A discussion of progressive berth rates and the marketability of berths in the Berkeley Marina
This discussion started on the docks when I mentioned progressive berth rates, and continued in email. I think it's representative of opinions common among the owners of large boats. In this case, the boat owner has a relatively new boat over 50 ft long, and does not berth in Berkeley.
The boat owner:
You might want to look at the condition of the docks, cleats, and current resident "bigger boats worth bigger bucks who won't mind paying higher fees" on the larger slips on O Dock --- There are a few there I'm betting would be worth half what your (much smaller) boat is worth.
Right - but isn't it also true that some of those boats are just one step up from derelict, and never go out?
I don't think the marina serves its intended purpose if the big berths are being used for dead storage - In fact, it demonstrates that those berths are underpriced if they can be used for that purpose.
There's no-one who really "doesn't mind" paying higher fees, of course. But that $4K Santana 22 is paying a full 1/3 of its value every year just for berthing ($5.05 x 22 x 12 / $4,000 = 0.33) while the $90K 45 footer pays about three per cent of its value for berthing every year ($5.05 x 45 x 12 / $90,000 = 0.03).

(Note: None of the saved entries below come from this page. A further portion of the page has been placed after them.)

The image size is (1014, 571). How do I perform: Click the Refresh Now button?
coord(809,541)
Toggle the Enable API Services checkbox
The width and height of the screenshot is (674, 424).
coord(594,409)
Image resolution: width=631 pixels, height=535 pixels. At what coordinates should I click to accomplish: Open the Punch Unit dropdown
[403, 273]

And I think I've chosen a relatively high value for the 22, and a low value for the 45.
So, which boat is going to be shopping price, and which boat is going to be shopping location, service, and amenities?
That said, it's critical for Berkeley to get its act together with respect to service and amenities, if it expects to be more attractive to big boats.

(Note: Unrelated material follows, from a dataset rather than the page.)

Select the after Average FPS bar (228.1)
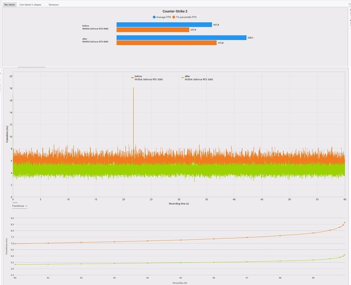The image size is (351, 285). coord(181,38)
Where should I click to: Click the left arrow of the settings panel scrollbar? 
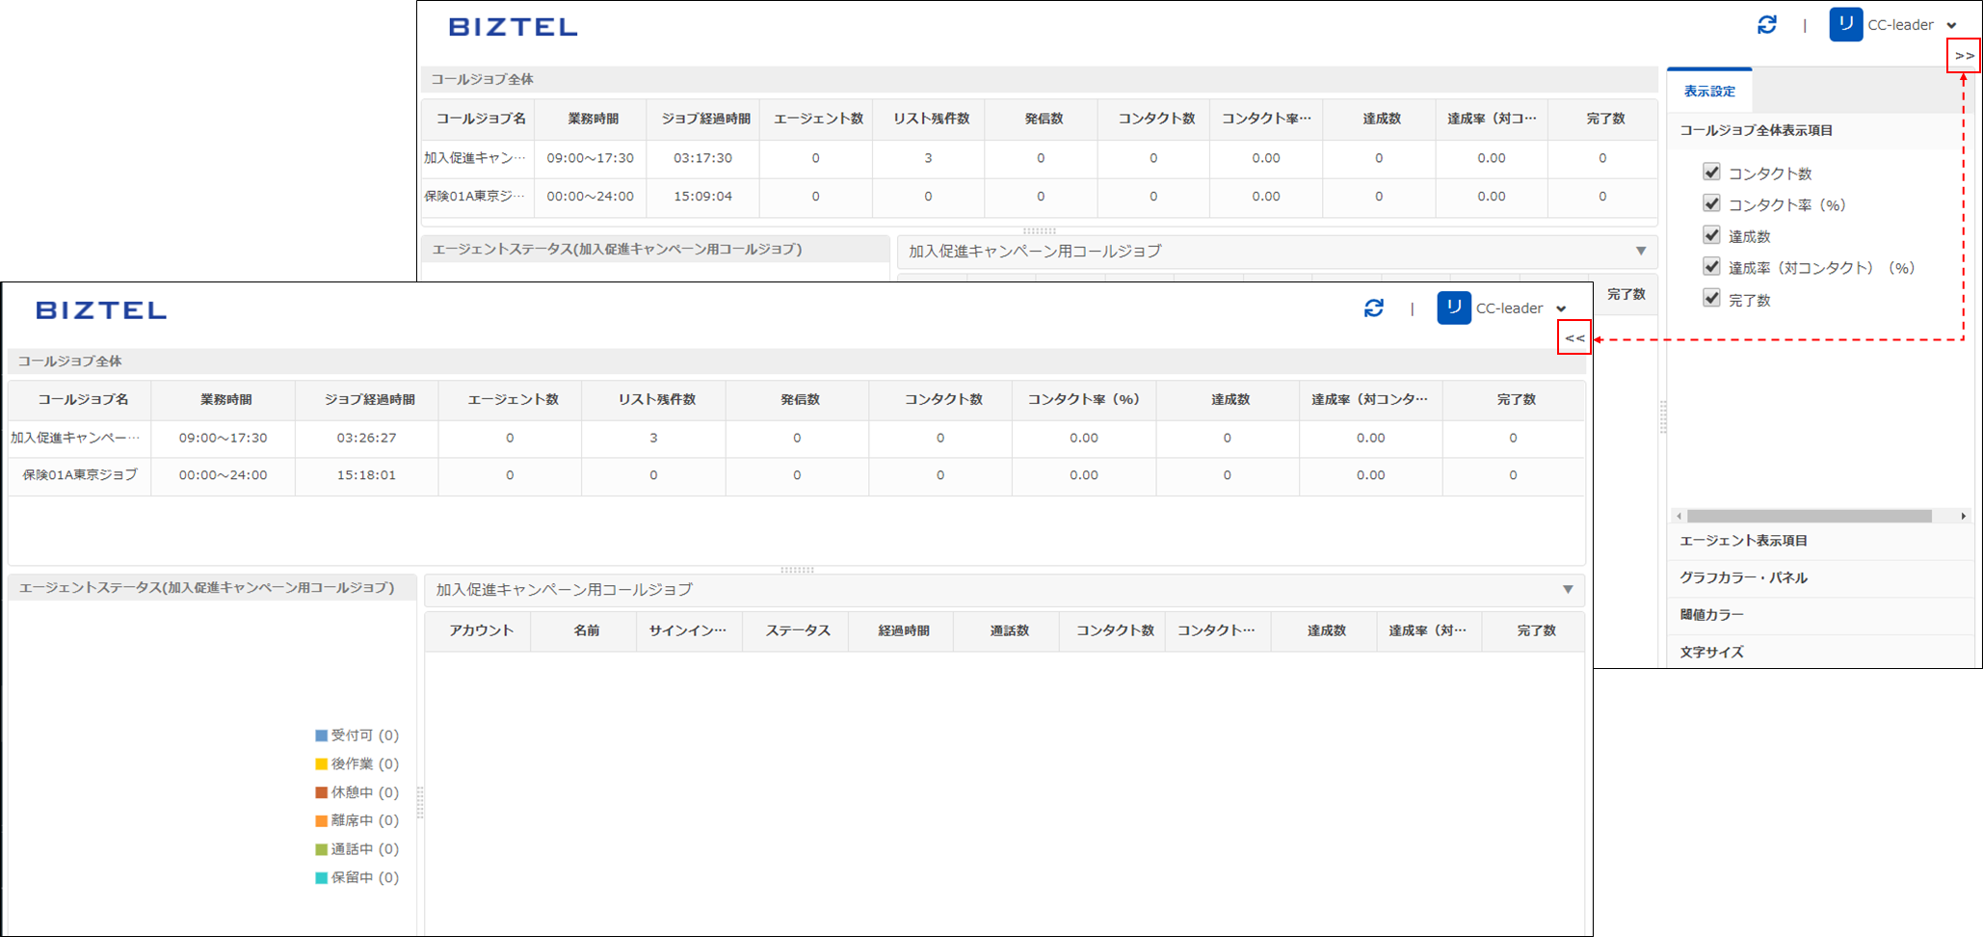point(1679,517)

The boat owner's response:
Agreed -- I sure wouldn't pay any price to dock permanently where we are located this weekend! (guest berth on O-dock)
But, just as you can't sell real estate based on "what it would be worth if it were fixed up", the Marina will have to fix things before attracting new berthers. And I'll bet they're not prepared to have empty berths during the transition. The Marina manager probably prefers derelicts to empty slips.

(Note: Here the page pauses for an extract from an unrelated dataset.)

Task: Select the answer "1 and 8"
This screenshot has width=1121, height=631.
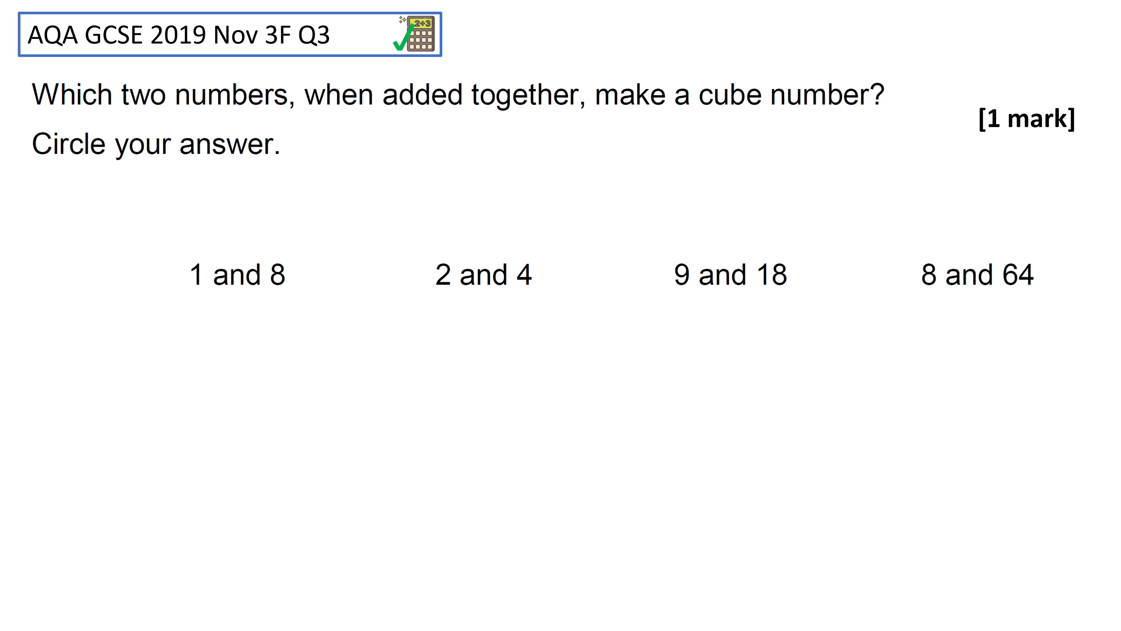Action: click(238, 275)
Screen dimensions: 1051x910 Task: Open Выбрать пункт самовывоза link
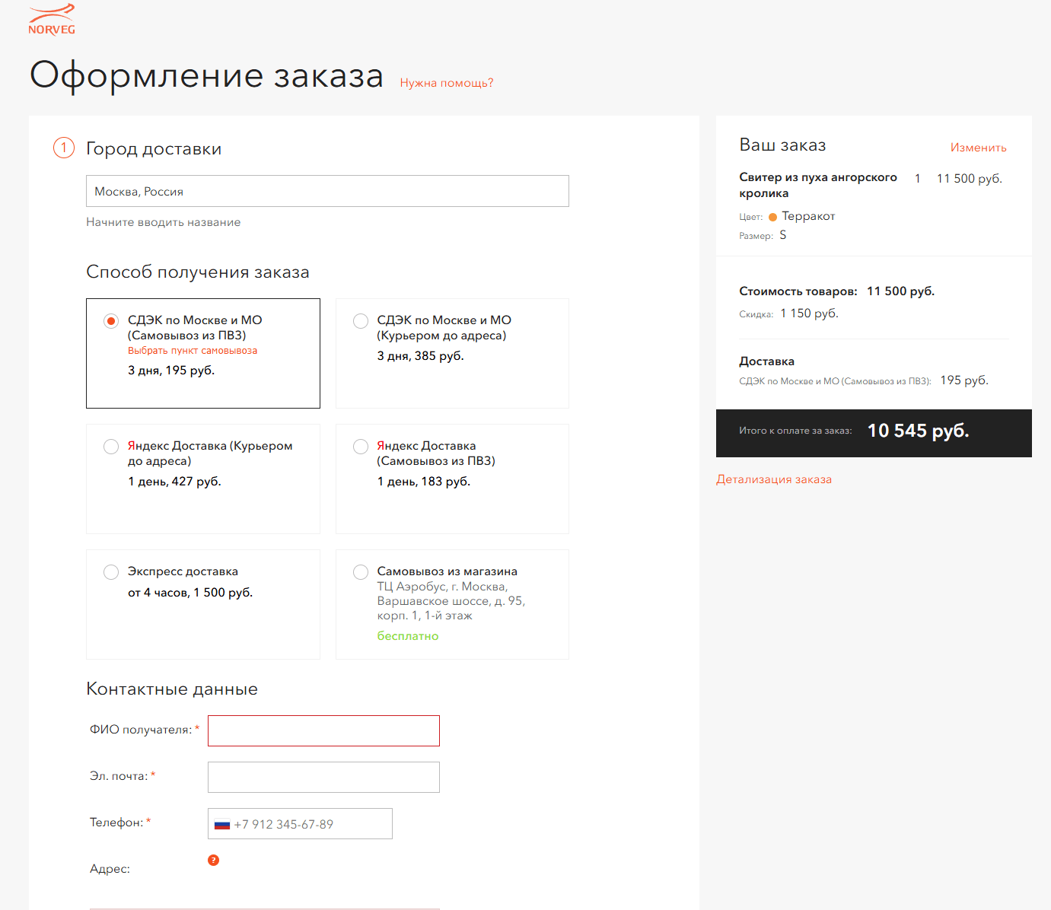[193, 351]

Was it the presence of the derelict boats, or other things about the condition of the docks?
The boat owner:
We love Berkeley, we berthed there for 10 years with our previous boat. But our deeper draft has forced us to try other marinas and the difference is clear.
1) The new staff in the Berkeley Marina office seemed more ammenable to supporting the boater than prior contacts.
2) The cleats at our guest slip were undersized, rusted, and in some cases coming loose from the dock.
3) One immediate neighbor (could be a nice guy but who knows) was obviously using boat for storage, and his dinghy was sinking.
4) Others in the vacinity were obviously not sailing (covered with blue tarp, bilge pumps constantly running, that sort of thing).
5) There's no comparison regarding the restroom/shower situation. Check out Marina Village again when you come by to go sailing with us.
6) We pay extra for power at Marina Village -- unmetered electrical usage must cost the Marina a fortune!
7) Our guest slip at Berkeley cost $18.00 per day. We will pay $10 in Vallejo. We paid $26 at South Beach. Go figure.
You're welcome to use the comments as long as we stay in positive mode -- remember that I've been a manager and I know the pressures those guys are under. I rather imagine the Marina has been a cash cow so long that maintenance and upgrading are WAY on the back burner for the city of Berkeley.
Also, when you present a sliding scale on slip fees, folks will stomach it better if the higher rate is the rate, with discounts for smaller boats due to "excess supply". You get the same result without entering into the economic debate about "deserving" etc.